CHRONIQUE. C'est triste, mais c'est ainsi : la petite phrase sur les « Gaulois » ou le dialogue avec un jeune chômeur occupent bien plus d'espace médiatique que des sujets majeurs sur la santé, la pauvreté ou l'école. Emmanuel Macron doit en tenir compte s'il veut continuer à transformer le pays.

Juger Macron sur le fond, pas sur la forme
(Capture d'écran)

Par Eric Le Boucher (éditorialiste aux « Echos »)
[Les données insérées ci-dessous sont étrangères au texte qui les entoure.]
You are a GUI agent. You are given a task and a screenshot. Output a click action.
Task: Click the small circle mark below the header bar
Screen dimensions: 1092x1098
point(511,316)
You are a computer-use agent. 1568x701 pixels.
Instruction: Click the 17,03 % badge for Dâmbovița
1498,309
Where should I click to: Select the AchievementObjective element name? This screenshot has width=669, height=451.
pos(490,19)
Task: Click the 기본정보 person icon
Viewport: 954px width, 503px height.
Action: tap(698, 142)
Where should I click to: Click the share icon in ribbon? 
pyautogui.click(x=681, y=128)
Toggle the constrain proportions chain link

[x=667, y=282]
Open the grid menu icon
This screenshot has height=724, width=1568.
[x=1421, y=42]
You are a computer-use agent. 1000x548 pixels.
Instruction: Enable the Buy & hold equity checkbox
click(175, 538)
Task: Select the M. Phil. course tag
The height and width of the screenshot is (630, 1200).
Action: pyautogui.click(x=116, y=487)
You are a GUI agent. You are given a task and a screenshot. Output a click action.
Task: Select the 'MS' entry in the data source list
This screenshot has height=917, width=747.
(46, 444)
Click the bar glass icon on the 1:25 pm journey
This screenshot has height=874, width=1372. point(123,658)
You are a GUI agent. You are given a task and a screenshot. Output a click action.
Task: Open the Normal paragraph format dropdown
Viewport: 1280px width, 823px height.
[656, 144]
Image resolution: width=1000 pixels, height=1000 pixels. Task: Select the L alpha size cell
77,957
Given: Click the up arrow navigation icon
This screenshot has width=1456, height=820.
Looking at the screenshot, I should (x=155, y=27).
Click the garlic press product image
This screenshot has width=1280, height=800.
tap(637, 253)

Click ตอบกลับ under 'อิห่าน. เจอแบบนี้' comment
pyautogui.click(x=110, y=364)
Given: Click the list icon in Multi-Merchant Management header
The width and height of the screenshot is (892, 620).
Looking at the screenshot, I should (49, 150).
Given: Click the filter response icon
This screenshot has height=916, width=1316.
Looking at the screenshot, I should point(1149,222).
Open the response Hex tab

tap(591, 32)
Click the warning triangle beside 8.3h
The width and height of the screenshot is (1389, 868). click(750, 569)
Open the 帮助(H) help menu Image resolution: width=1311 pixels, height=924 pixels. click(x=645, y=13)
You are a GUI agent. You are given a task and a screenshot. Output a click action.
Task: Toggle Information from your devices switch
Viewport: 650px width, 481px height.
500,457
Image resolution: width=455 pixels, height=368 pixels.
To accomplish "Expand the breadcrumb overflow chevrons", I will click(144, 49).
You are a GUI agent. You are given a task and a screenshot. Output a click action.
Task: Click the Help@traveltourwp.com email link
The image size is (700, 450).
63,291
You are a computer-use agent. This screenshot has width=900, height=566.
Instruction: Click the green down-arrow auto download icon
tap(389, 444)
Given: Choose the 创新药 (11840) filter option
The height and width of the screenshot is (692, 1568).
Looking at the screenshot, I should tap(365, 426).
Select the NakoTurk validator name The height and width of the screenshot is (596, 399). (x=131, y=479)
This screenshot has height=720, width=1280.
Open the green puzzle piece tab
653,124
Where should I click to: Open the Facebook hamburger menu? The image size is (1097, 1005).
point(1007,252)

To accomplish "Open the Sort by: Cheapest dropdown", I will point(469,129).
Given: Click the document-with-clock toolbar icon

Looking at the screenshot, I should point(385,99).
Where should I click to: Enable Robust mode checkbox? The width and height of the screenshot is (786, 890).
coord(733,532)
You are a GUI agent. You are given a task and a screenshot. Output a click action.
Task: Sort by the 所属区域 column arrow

Publié le 21 sept. 2018 à 10:07

Quand le débat politique en viendra-t-il, enfin en France, à la substance ? L'affaire Benalla, la phrase surla phrase sur ou l'apostrophe d'un jeune horticulteur sans emploi à l'Elysée ont fait cet été couler des tonnes d'encre et animé tous les forums TV. La réforme de la lutte contre la pauvreté, celle de la santé, celle de l'école, celle en discussion sur les retraites passent quasiment inaperçues. Les médias en parlent un jour, sans guère de commentaires, puis passent à autre chose. Aimantés, ils en reviennent à la surface, au style, aux personnalités, aux petites attaques.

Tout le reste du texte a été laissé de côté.